- **TASK GOAL**
Arrange every line of the entries below as a numbered list, omitting any blank lines.

- **Text and element pointing entries**

Begin

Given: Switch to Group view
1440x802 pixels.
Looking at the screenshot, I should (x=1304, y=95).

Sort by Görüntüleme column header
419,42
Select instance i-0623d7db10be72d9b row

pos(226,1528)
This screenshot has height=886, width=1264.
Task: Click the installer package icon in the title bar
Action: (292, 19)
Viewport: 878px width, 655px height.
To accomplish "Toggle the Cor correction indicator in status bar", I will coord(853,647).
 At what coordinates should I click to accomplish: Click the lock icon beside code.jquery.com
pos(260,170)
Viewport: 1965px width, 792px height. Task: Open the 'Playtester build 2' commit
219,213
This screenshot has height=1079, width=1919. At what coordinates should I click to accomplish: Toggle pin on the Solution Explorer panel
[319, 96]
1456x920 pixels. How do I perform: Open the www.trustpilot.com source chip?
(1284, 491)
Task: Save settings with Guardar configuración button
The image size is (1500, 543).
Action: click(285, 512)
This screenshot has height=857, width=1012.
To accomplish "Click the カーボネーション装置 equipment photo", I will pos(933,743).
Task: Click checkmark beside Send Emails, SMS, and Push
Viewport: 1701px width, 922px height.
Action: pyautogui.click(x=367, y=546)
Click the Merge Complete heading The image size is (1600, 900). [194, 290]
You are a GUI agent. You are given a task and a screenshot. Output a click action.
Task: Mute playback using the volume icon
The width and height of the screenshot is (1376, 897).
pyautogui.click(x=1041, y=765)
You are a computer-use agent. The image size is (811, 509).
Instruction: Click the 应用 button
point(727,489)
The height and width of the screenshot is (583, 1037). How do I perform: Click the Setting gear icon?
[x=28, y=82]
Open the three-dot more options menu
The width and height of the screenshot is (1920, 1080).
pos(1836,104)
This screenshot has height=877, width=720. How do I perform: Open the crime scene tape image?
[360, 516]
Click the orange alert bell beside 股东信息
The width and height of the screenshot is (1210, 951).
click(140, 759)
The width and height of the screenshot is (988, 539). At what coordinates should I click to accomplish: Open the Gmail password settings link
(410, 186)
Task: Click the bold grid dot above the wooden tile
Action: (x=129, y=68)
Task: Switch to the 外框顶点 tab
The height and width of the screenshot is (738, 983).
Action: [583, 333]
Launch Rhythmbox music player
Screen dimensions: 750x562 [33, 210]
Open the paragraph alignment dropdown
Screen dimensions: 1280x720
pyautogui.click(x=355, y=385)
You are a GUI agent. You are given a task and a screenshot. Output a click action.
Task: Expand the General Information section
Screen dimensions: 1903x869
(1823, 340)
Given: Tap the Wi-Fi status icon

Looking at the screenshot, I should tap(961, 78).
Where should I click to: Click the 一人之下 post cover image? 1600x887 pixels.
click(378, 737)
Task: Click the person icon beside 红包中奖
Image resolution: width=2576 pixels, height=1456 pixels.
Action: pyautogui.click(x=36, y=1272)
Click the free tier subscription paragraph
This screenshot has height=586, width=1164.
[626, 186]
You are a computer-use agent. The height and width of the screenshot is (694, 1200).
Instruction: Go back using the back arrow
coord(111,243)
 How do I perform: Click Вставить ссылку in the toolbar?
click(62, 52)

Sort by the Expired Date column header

End

- **THE ANSWER**
1. Given: Switch to Group view
2. 1440x802 pixels.
3. Looking at the screenshot, I should (x=1304, y=95).
4. Sort by Görüntüleme column header
5. 419,42
6. Select instance i-0623d7db10be72d9b row
7. pos(226,1528)
8. This screenshot has height=886, width=1264.
9. Task: Click the installer package icon in the title bar
10. Action: (292, 19)
11. Viewport: 878px width, 655px height.
12. To accomplish "Toggle the Cor correction indicator in status bar", I will coord(853,647).
13.  At what coordinates should I click to accomplish: Click the lock icon beside code.jquery.com
14. pos(260,170)
15. Viewport: 1965px width, 792px height. Task: Open the 'Playtester build 2' commit
16. 219,213
17. This screenshot has height=1079, width=1919. At what coordinates should I click to accomplish: Toggle pin on the Solution Explorer panel
18. [319, 96]
19. 1456x920 pixels. How do I perform: Open the www.trustpilot.com source chip?
20. (1284, 491)
21. Task: Save settings with Guardar configuración button
22. The image size is (1500, 543).
23. Action: click(285, 512)
24. This screenshot has height=857, width=1012.
25. To accomplish "Click the カーボネーション装置 equipment photo", I will pos(933,743).
26. Task: Click checkmark beside Send Emails, SMS, and Push
27. Viewport: 1701px width, 922px height.
28. Action: pyautogui.click(x=367, y=546)
29. Click the Merge Complete heading The image size is (1600, 900). [194, 290]
30. You are a GUI agent. You are given a task and a screenshot. Output a click action.
31. Task: Mute playback using the volume icon
32. The width and height of the screenshot is (1376, 897).
33. pyautogui.click(x=1041, y=765)
34. You are a computer-use agent. The image size is (811, 509).
35. Instruction: Click the 应用 button
36. point(727,489)
37. The height and width of the screenshot is (583, 1037). How do I perform: Click the Setting gear icon?
38. [x=28, y=82]
39. Open the three-dot more options menu
40. The width and height of the screenshot is (1920, 1080).
41. pos(1836,104)
42. This screenshot has height=877, width=720. How do I perform: Open the crime scene tape image?
43. [360, 516]
44. Click the orange alert bell beside 股东信息
45. The width and height of the screenshot is (1210, 951).
46. click(140, 759)
47. The width and height of the screenshot is (988, 539). At what coordinates should I click to accomplish: Open the Gmail password settings link
48. (410, 186)
49. Task: Click the bold grid dot above the wooden tile
50. Action: (x=129, y=68)
51. Task: Switch to the 外框顶点 tab
52. The height and width of the screenshot is (738, 983).
53. Action: [583, 333]
54. Launch Rhythmbox music player
55. Screen dimensions: 750x562 [33, 210]
56. Open the paragraph alignment dropdown
57. Screen dimensions: 1280x720
58. pyautogui.click(x=355, y=385)
59. You are a GUI agent. You are given a task and a screenshot. Output a click action.
60. Task: Expand the General Information section
61. Screen dimensions: 1903x869
62. (1823, 340)
63. Given: Tap the Wi-Fi status icon
64. Looking at the screenshot, I should tap(961, 78).
65. Where should I click to: Click the 一人之下 post cover image? 1600x887 pixels.
66. click(378, 737)
67. Task: Click the person icon beside 红包中奖
68. Image resolution: width=2576 pixels, height=1456 pixels.
69. Action: pyautogui.click(x=36, y=1272)
70. Click the free tier subscription paragraph
71. This screenshot has height=586, width=1164.
72. [626, 186]
73. You are a computer-use agent. The height and width of the screenshot is (694, 1200).
74. Instruction: Go back using the back arrow
75. coord(111,243)
76.  How do I perform: Click Вставить ссылку in the toolbar?
77. click(62, 52)
78. Sort by the Expired Date column header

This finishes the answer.